Но глаза распахнулись от тяжелого глухого удара, за которым последовало короткое резкое ругательство. Дыхание перехватило. Неудивительно, Джек поднимался по лестнице как пьяный.
Пробормотав «Извините, я на минутку» для всех, кто мог ее слышать, Клео бросилась через холл по лестнице и, остановившись наверху, шумно выдохнула. Он вернулся всего пару минут назад, а она уже бегает за ним. Снова.
Когда Клео вошла в его комнату, он стоял у окна, упершись руками в подоконник, и глубоко дышал. Клео словно оглушило. Его запах, близость, интимность обстановки.
«Назад. Немедленно!» – мысленно приказала себе Клео, однако ноги словно приклеились к полу, а взгляд – к длинным загорелым пальцам Джека. Он вертел фигурку из эмали и бронзы.
– Это ты сделала?
Джек стоял спиной к двери, но знал, что она рядом. Он всегда это знал. Клео закусила губу и наконец сказала:
– Да. У меня своя студия в гараже.
– Впечатляет. – Джек поставил статуэтку и обернулся оглядеть комнату.
Цвет лица у него улучшился, хотя бледность все еще сохранялась. Клео чувствовала, что и ей нехорошо. Джек высасывал весь кислород, поглощал все пространство.
– Новое покрывало, – заметил он.
Ее взгляд скользнул на бордовое с зеленым лоскутное покрывало, потом в сторону. Она не хотела смотреть на кровать.
– Я сшила его у постели Джерри.
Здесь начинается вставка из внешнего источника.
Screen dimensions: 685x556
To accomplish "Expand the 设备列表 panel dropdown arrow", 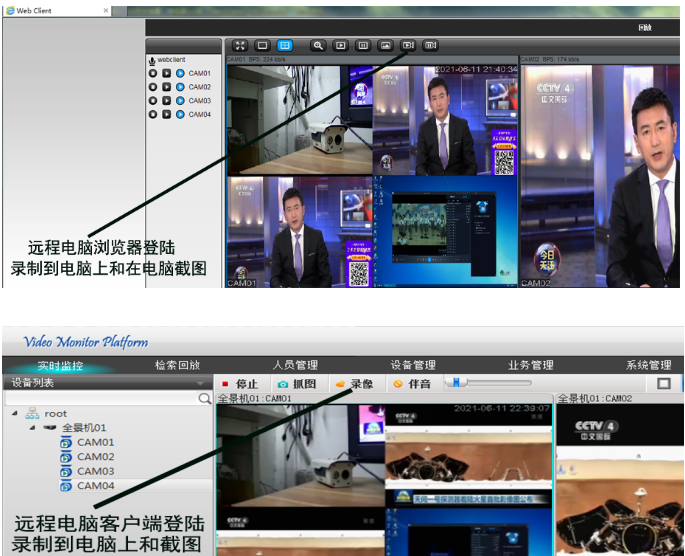I will pos(200,383).
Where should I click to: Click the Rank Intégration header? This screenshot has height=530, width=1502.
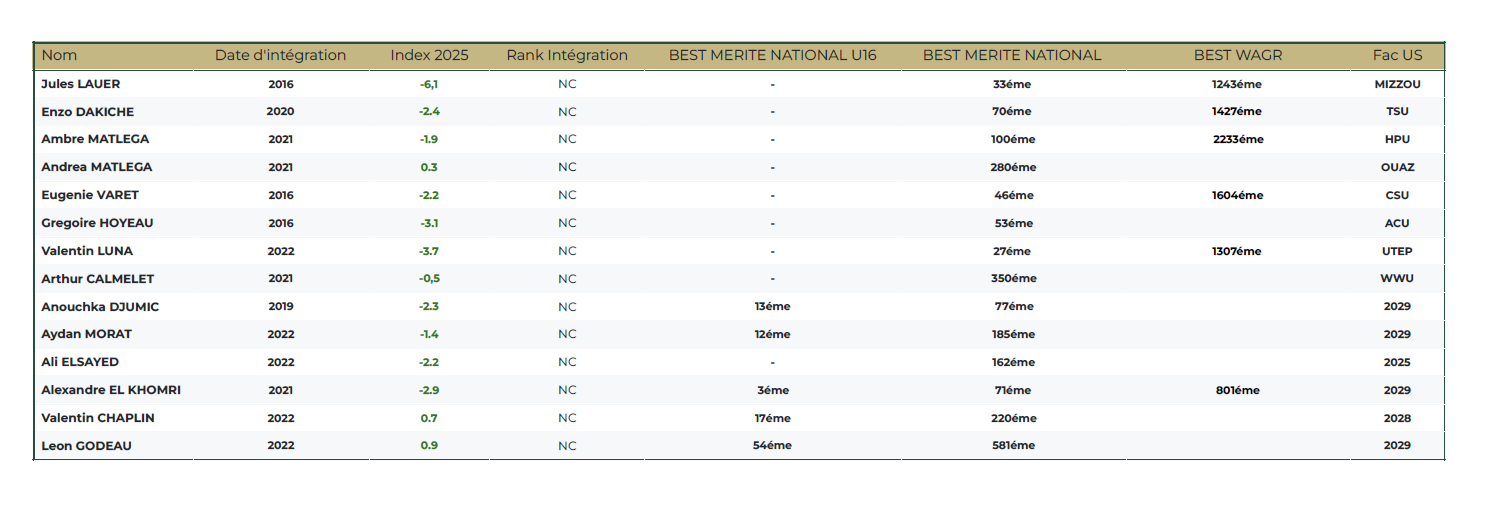coord(567,56)
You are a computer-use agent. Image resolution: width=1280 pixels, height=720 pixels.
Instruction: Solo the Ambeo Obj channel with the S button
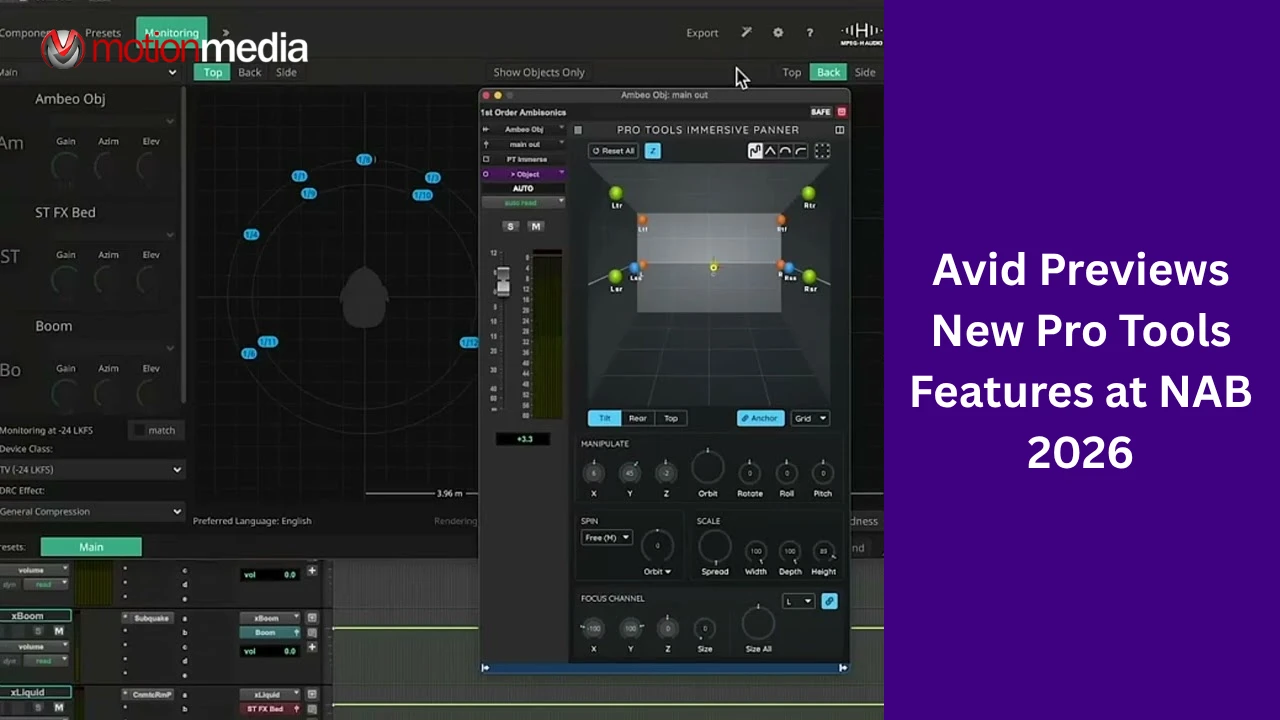coord(510,226)
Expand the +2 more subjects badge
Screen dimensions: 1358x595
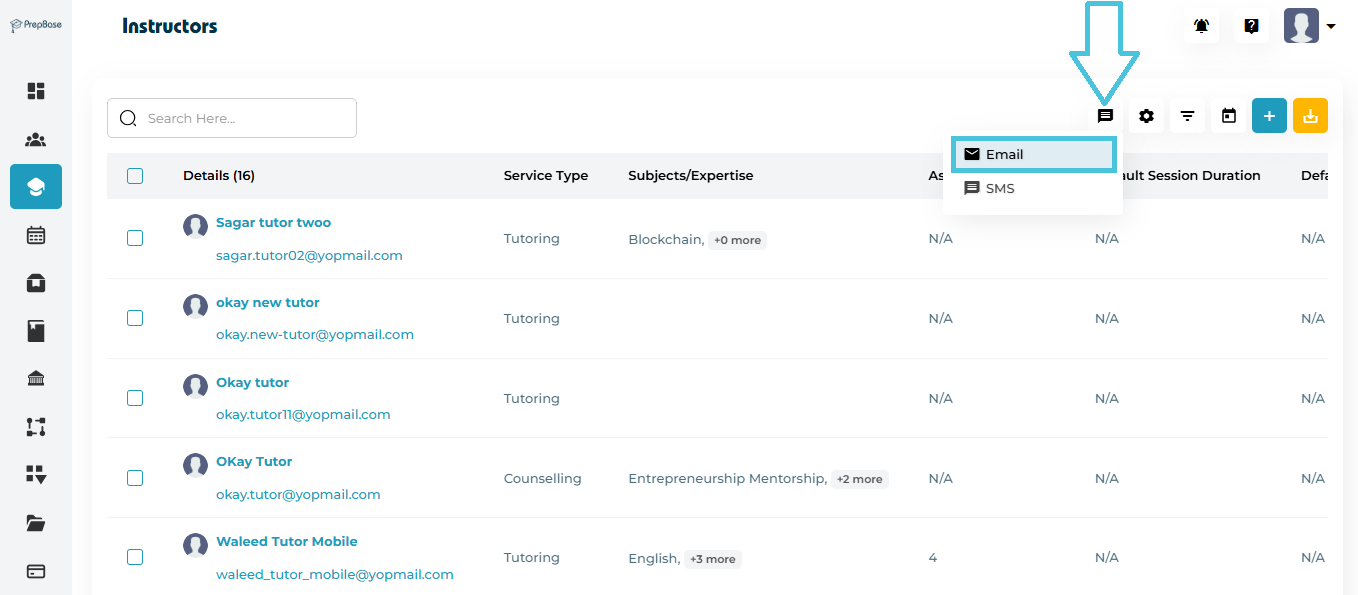click(859, 479)
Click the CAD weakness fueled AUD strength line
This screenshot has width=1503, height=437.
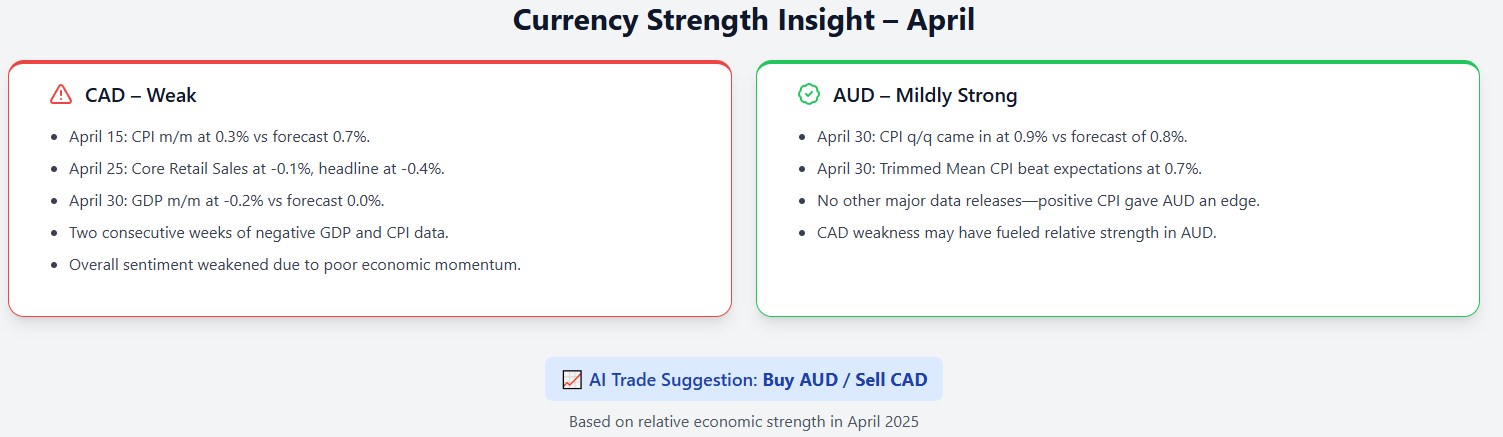tap(1017, 232)
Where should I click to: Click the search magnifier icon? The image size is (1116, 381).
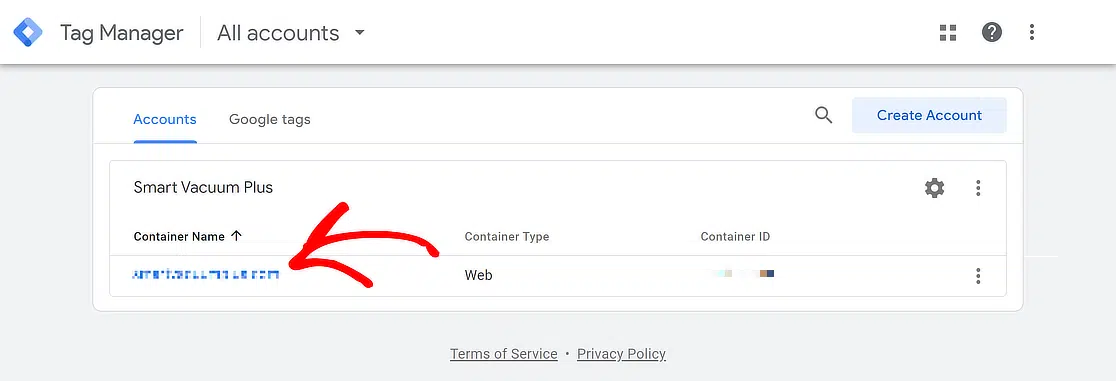tap(823, 115)
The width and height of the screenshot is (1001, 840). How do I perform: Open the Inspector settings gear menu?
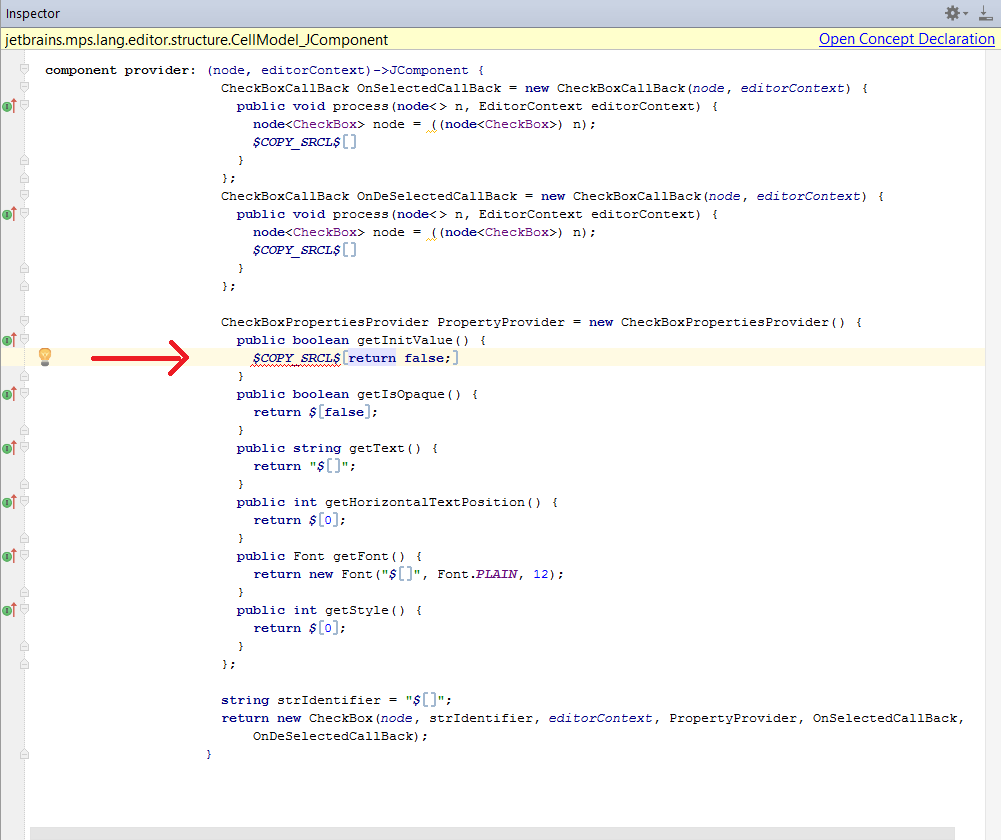[953, 13]
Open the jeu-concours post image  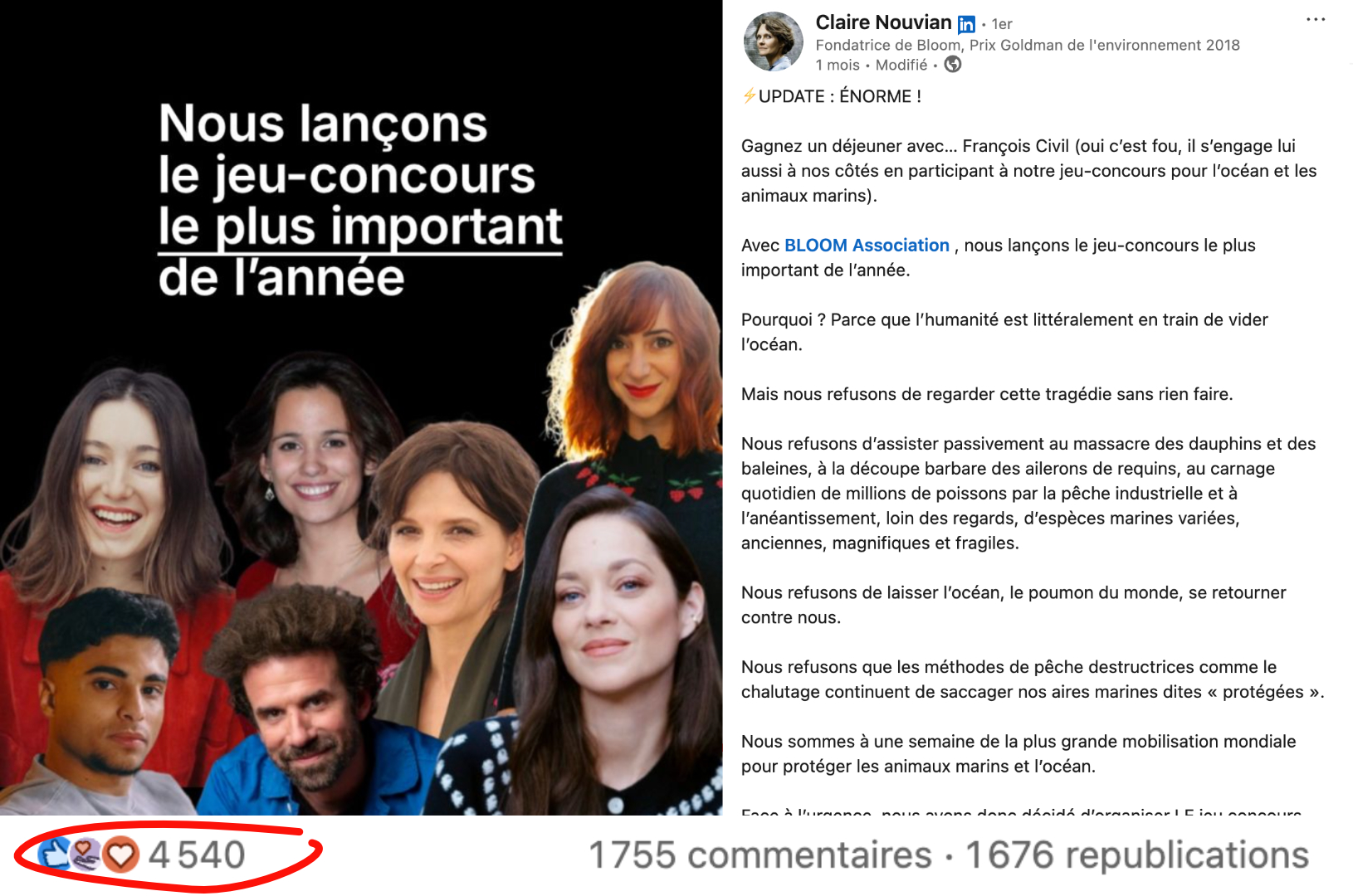pyautogui.click(x=361, y=407)
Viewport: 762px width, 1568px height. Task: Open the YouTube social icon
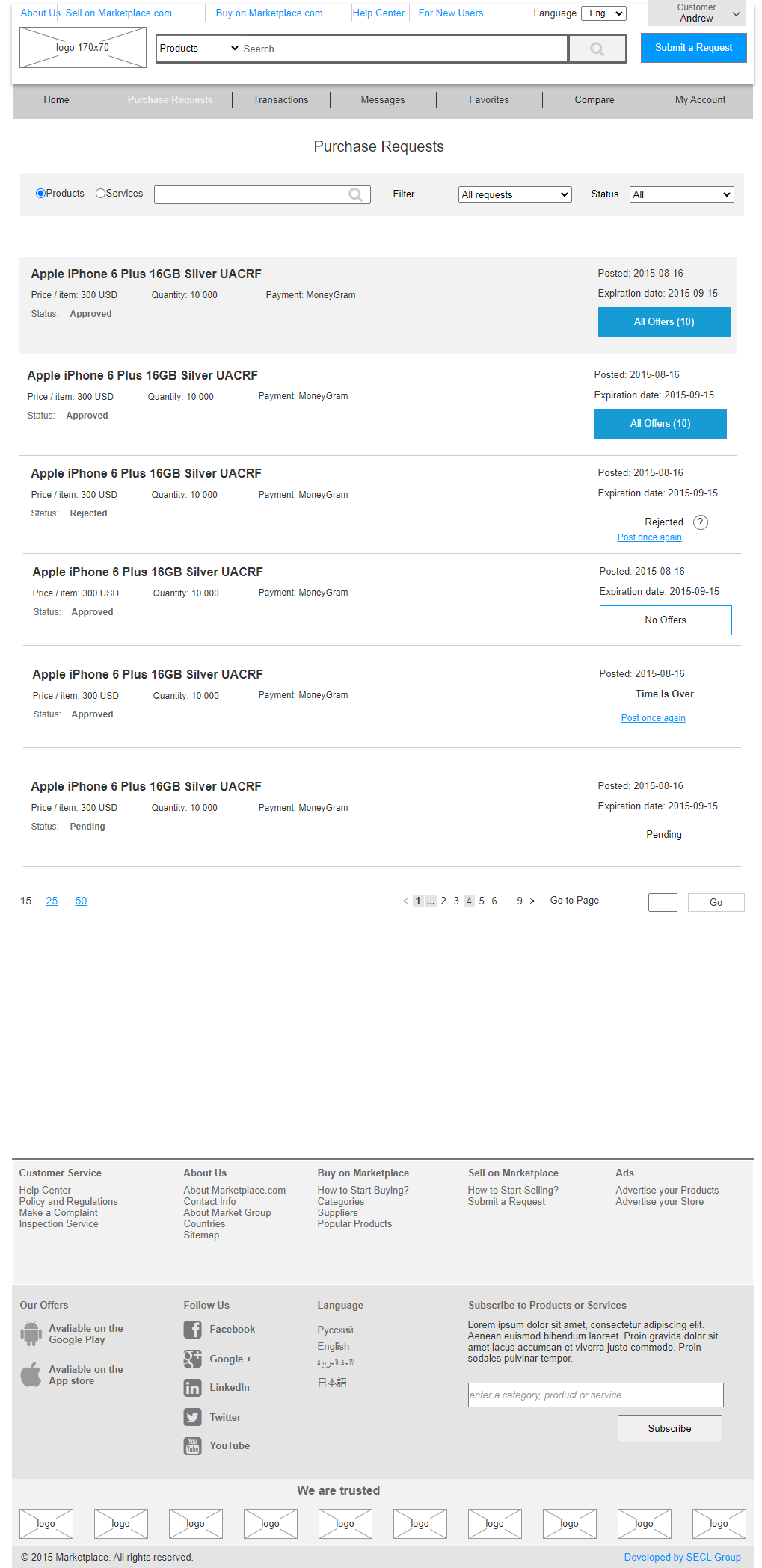click(192, 1445)
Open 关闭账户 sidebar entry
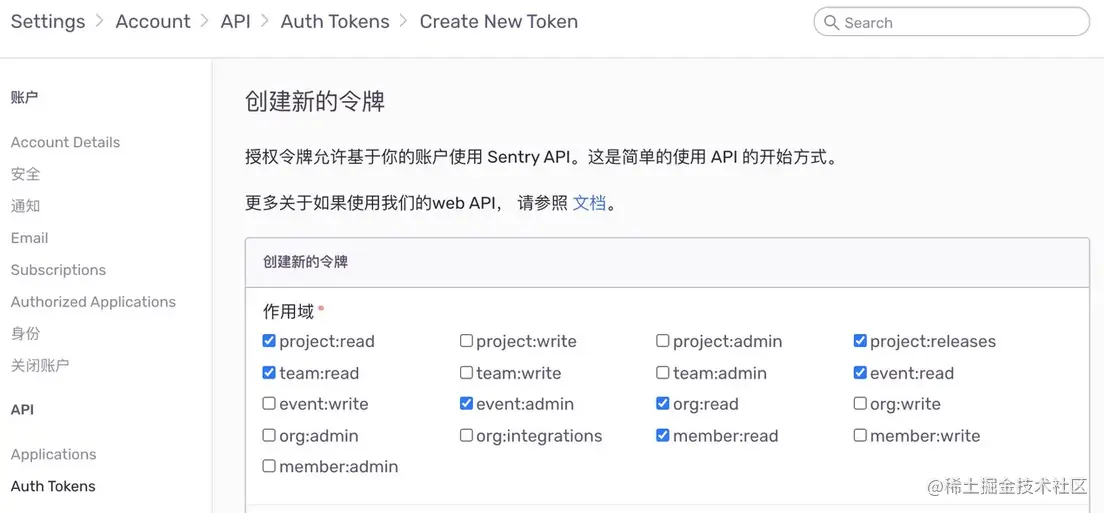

Помогало скоротать время.
Вдруг, как огненный шар, образ обнаженного Джека, скользящего по лоскуткам, промелькнул у нее перед глазами. Ее пальцы прикасались к соблазнительно загорелой коже. Боже милостивый!
Сцепив пальцы, Клео сделала полукруг и оказалась лицом к лицу с объектом своих страстных фантазий.
– В этом старом доме почти ничего не изменилось, – отметил он.
И не его за это благодарить.
– Тебя не было шесть лет, Джек. Сбежал, не сказав ни слова.
Короткая и не очень вежливая интерлюдия переросла в оглушающую тишину.
– Во-первых, я не сбежал. – Джек напрягся. – Во-вторых, мне пора было уйти.
Их взгляды встретились, и Клео поняла, что они оба погрузились в воспоминания. Она знала, что Джек имел в виду, и все равно не понимала, почему он ушел.
– Почему не попрощался? Мы этого заслуживали, по крайней мере, твой отец точно.
– Отец? – Что-то похожее на злость, сожаление или и то и другое промелькнуло в его взгляде. – Он сказал то, что должен был сказать.
Клео сглотнула. Ее взгляд привлек блеск золотой цепочки у него на шее. Грубо обработанный медальон у манящего изгиба ключиц был одним из ее первых изделий, сделанных в старшей школе на занятиях по обработке металла.